Different classes of antihypertensive drugs may exert different effects on pulse pressure amplification.5,37,66,67 Angiotensin-converting enzyme inhibitors, angiotensin receptor blockers, dihydropyridine calcium blockers, and nitrates may have a more beneficial effect on PP amplification than diuretics and beta-blockers. The observed detrimental effect of beta-blockers (mainly atenolol) on cardiovascular outcomes68 can be explained by the unfavorable effect on PP amplification.22,2 In the Café sub-study of the ASCOT trial, the combination of an angiotensin-converting enzyme inhibitor (perindopril) with a calcium-channel blocker (amlodipine) lowered central BP more than the combination of a beta-blocker (atenolol) and a thiazide diuretic, despite a similar effect on brachial BP.2 In the J-core study,69 the combination of olmesartan with azelnidipine lowered central BP more than the combination of olmesartan with hydrochlorothiazide.69

Treatment of hypertension to central BP target

Although the central BP threshold of 130/90 mmHg for the diagnosis of hypertension has been proposed,33 the treatment targets in patients with elevated central BP have not been defined. Previous studies have shown that guiding hypertension management with central BP may result in the use of fewer medications to achieve BP control without adverse effects.37

In subjects with uncomplicated hypertension with a low to median risk, it is reasonable to lower the central BP to < 130/90 mmHg. However, outcome-driven central BP-guided treatment target studies should be conducted for other specific compelling disease status.

GAP IN THE KNOWLEDGE AND CONCLUSIONS

Consensus statements

• Efforts should be made to reduce the calibration errors of central BP measurements resulting from the inaccurate non-invasive brachial BP used to calibrate the peripheral waveforms.

• More evidence is required to demonstrate the usefulness of central BP monitoring for the management of hypertension in routine clinical practice.

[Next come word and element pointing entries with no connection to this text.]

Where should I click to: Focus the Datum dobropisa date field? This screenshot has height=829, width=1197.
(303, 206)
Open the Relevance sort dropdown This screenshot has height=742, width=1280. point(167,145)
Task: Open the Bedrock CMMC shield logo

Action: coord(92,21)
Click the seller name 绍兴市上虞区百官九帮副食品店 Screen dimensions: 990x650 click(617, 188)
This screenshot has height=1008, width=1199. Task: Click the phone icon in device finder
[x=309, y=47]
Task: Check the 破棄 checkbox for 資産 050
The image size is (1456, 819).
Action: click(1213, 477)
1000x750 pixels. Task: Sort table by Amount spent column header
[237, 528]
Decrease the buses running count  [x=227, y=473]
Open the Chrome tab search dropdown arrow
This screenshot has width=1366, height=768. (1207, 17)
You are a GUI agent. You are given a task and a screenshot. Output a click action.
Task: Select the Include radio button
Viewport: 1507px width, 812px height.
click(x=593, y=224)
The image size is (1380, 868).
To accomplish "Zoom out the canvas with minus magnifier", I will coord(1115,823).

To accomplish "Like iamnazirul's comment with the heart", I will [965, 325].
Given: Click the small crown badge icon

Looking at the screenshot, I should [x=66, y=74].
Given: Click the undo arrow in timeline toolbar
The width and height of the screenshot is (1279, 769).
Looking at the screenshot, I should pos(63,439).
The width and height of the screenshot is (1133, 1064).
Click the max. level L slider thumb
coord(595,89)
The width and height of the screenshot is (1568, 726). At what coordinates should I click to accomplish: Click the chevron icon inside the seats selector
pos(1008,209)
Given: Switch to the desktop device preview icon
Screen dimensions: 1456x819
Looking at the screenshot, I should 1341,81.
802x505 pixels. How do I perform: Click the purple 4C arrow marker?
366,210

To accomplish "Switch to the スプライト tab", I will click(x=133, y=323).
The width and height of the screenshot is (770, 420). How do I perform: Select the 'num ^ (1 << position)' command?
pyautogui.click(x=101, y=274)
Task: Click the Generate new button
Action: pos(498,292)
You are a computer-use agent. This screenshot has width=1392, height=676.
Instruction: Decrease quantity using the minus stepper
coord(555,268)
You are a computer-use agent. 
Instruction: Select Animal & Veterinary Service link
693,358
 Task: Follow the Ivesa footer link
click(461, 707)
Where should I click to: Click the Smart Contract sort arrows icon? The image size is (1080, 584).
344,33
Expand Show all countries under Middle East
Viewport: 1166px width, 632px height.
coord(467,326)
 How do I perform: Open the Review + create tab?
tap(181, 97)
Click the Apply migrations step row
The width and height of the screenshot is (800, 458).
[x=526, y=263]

In a previous systematic review,19 Cheng et al. showed that current central BP estimation methods are theoretically suitable. Nonetheless, the major source of errors for these central BP measurement techniques was inaccurate measurements of non-invasive BP used to calibrate the peripheral waveforms. In the era of "precision medicine," clinical decisions should be based on more accurate BP measurements. Therefore, the measurement accuracy of both noninvasive brachial and central BP can still be improved. Future studies to reduce these calibration errors70 should be conducted by improving the accuracy in the measurement of non-invasive brachial BP.25,71

Even though central BP has been shown to carry superior prognostic value beyond brachial BP in some studies,42,44,46 it has been argued that the lack of a consistently higher predictive value of central BP compared with brachial BP may reflect a true pathophysiological issue or potential bias by an inadequate method used for central BP measurements.72,73 Further studies comparing central BP-guided therapeutic strategies with classic guideline-guided strategies for preventing cardiovascular events are required.74

Moreover, most outcome studies have been conducted in the elderly, in whom brachial and central pressures are similar. No outcome studies have been conducted in younger patients with a much greater difference between brachial and central pressures. Clinical trials investigating whether treatments preferentially reduce central versus brachial BP and whether the difference between central and peripheral BP is related to better outcomes are needed. In addition, future prospective studies are required to investigate whether central BP-guided strategies are better than conventional brachial BP strategies in hypertension screening in the community or in clinical practice.

CONCLUSIONS

Central BP can be measured noninvasively using various techniques, including convenient cuff-based oscillometric central BP monitors. Noninvasive central BP is likely to be better than conventional brachial BP to assess target organ damage and long-term cardiovascular outcomes. More evidence is required to support the use of central BP in diagnosing hypertension and monitoring its management in routine clinical practice.

Acknowledgments

None.

DECLARATION OF CONFLICT OF INTEREST

All the authors declare no conflict of interest.